* begin Data to process *

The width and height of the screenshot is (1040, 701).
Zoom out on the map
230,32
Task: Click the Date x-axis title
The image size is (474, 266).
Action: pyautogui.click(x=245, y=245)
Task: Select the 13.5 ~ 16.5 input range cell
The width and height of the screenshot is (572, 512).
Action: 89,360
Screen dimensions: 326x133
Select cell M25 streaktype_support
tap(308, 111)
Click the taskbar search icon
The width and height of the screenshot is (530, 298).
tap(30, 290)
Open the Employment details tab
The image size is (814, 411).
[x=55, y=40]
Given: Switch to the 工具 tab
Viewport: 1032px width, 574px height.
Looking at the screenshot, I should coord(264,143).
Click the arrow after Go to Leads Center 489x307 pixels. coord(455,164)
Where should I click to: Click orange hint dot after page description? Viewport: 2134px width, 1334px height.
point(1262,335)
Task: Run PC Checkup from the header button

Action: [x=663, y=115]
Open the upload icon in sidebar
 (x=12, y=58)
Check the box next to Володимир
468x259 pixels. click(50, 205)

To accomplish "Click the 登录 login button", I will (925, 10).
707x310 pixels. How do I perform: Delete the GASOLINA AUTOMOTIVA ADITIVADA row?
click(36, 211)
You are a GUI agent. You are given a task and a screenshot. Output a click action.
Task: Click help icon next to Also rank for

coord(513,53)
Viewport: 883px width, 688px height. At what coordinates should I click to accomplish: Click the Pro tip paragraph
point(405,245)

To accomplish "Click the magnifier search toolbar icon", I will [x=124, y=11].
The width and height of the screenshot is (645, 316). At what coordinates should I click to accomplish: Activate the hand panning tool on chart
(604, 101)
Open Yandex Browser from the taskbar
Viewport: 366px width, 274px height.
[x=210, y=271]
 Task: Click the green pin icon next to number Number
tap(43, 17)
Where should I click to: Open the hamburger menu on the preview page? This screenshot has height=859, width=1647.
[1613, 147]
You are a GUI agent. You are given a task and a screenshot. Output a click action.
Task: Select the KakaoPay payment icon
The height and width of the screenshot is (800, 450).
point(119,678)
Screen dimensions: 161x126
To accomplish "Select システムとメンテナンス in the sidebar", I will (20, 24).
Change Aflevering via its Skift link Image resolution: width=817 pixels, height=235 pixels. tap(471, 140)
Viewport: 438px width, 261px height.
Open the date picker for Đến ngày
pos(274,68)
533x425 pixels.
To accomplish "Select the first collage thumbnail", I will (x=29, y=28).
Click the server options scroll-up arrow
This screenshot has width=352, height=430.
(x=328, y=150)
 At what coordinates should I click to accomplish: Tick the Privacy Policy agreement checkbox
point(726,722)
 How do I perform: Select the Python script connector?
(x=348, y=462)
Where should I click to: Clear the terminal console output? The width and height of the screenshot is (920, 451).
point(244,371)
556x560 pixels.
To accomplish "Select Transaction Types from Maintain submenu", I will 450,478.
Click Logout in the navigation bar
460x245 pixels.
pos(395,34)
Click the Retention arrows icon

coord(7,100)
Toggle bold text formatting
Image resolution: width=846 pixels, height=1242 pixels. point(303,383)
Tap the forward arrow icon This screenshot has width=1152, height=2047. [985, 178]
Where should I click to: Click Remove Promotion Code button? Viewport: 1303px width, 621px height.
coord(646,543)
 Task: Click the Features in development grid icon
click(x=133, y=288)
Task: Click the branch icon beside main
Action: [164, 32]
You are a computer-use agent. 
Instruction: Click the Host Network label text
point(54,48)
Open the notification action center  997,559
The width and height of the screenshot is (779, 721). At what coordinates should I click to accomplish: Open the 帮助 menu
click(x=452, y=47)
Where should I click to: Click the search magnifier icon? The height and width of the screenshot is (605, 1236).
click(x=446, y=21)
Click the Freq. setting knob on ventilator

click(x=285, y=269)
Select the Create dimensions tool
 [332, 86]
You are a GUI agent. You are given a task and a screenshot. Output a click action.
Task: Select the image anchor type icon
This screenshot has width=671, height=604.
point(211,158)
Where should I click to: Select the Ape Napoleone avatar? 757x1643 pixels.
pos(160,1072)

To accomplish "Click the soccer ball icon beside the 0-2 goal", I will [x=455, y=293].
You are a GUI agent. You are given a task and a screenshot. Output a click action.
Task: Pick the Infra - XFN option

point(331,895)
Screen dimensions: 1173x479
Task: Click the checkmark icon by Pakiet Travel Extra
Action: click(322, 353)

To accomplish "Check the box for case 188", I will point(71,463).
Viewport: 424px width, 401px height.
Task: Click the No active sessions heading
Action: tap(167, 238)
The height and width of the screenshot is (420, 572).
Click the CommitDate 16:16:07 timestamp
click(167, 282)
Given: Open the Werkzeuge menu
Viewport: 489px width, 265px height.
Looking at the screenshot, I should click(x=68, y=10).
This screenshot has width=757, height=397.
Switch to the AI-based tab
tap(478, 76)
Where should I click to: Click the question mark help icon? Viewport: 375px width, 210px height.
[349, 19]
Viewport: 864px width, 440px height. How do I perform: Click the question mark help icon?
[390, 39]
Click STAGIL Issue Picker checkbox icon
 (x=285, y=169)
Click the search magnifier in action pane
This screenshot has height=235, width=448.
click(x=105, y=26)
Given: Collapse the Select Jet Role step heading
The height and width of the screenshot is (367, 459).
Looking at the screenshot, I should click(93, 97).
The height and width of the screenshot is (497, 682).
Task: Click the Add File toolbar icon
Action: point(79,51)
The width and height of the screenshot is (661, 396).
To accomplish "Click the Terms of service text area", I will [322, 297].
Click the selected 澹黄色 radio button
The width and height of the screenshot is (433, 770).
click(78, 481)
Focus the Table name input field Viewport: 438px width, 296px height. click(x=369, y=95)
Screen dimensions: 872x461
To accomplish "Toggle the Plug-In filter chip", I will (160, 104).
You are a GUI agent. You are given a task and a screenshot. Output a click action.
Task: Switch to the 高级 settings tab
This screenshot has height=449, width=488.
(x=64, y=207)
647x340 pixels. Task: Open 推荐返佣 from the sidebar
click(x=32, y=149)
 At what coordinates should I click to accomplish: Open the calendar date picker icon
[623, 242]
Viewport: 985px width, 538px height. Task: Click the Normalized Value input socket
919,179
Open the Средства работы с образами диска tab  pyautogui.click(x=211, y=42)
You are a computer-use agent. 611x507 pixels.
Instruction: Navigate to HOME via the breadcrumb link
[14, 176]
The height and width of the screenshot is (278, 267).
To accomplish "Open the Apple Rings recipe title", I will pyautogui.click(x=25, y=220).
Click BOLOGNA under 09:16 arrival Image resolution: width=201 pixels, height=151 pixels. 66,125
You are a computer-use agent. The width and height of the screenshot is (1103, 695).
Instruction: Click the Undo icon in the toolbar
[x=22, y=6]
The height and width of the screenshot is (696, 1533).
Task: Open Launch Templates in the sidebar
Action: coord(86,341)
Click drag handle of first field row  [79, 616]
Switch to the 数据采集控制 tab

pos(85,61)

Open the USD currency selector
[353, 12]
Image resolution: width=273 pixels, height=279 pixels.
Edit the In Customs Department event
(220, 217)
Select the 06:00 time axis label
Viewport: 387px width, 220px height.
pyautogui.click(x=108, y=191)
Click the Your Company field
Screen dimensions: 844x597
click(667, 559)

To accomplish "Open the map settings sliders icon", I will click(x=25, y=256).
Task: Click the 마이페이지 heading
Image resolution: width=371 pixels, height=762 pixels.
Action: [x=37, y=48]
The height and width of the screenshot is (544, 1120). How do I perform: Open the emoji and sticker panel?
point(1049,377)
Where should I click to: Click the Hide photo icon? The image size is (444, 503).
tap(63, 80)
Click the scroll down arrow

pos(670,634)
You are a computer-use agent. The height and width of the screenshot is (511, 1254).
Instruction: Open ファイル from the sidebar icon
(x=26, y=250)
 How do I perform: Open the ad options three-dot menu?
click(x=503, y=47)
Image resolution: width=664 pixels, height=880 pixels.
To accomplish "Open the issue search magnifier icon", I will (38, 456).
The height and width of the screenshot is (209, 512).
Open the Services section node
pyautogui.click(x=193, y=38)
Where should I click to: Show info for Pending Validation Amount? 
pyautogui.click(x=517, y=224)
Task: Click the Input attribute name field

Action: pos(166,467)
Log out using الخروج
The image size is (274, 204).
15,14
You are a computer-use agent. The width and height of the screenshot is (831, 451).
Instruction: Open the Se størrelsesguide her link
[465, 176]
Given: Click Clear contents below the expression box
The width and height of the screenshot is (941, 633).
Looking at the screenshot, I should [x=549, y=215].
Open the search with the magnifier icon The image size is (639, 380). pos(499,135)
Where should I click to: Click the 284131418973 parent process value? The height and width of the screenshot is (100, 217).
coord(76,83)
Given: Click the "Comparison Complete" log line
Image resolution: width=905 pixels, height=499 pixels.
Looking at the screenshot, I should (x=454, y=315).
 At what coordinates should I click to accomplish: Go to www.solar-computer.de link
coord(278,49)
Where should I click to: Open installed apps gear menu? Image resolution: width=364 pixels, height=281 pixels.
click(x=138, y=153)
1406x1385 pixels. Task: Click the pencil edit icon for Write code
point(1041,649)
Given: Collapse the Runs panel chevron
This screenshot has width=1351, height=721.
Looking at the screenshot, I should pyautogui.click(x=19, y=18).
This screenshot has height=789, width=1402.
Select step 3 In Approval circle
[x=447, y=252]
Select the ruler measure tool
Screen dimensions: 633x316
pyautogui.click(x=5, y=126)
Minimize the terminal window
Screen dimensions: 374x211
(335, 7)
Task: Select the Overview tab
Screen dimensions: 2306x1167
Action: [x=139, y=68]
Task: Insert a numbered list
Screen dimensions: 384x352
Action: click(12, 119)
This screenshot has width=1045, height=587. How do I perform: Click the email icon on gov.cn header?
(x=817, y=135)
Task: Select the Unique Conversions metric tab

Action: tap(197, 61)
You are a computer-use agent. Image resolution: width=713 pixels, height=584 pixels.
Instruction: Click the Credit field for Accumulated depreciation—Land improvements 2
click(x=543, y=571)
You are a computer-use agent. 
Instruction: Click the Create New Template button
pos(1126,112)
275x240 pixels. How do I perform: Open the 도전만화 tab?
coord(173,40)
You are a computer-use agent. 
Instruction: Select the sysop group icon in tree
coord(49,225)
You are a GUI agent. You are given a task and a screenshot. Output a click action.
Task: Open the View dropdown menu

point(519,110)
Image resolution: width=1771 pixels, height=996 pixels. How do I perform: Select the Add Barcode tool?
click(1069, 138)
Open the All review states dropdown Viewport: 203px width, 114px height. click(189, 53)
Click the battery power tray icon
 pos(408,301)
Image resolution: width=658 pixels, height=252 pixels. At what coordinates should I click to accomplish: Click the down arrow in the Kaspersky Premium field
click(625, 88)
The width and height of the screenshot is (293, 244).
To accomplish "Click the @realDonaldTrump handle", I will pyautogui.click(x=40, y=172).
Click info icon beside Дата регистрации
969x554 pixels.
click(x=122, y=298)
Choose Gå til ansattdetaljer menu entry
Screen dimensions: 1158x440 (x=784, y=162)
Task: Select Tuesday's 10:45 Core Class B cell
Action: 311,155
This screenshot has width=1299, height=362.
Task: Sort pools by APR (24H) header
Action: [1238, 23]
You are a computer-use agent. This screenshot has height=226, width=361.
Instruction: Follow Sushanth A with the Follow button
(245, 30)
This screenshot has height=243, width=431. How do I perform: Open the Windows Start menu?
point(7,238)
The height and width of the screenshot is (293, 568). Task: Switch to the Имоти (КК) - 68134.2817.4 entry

* end Data to process *

* _Exercise goal_: Please rewrite the lines of the listing between the one containing "Given: Collapse the Select" and the one containing "Open the Средства", inclusive, swapping "Table name" for "Column name" and leaving everything else unchanged.

* _Reply to the task_:
Given: Collapse the Select Jet Role step heading
The height and width of the screenshot is (367, 459).
Looking at the screenshot, I should click(93, 97).
The height and width of the screenshot is (497, 682).
Task: Click the Add File toolbar icon
Action: point(79,51)
The width and height of the screenshot is (661, 396).
To accomplish "Click the Terms of service text area", I will [322, 297].
Click the selected 澹黄色 radio button
The width and height of the screenshot is (433, 770).
click(78, 481)
Focus the Column name input field Viewport: 438px width, 296px height. click(x=369, y=95)
Screen dimensions: 872x461
To accomplish "Toggle the Plug-In filter chip", I will (160, 104).
You are a GUI agent. You are given a task and a screenshot. Output a click action.
Task: Switch to the 高级 settings tab
This screenshot has height=449, width=488.
(x=64, y=207)
647x340 pixels. Task: Open 推荐返佣 from the sidebar
click(x=32, y=149)
 At what coordinates should I click to accomplish: Open the calendar date picker icon
[623, 242]
Viewport: 985px width, 538px height. Task: Click the Normalized Value input socket
919,179
Open the Средства работы с образами диска tab  pyautogui.click(x=211, y=42)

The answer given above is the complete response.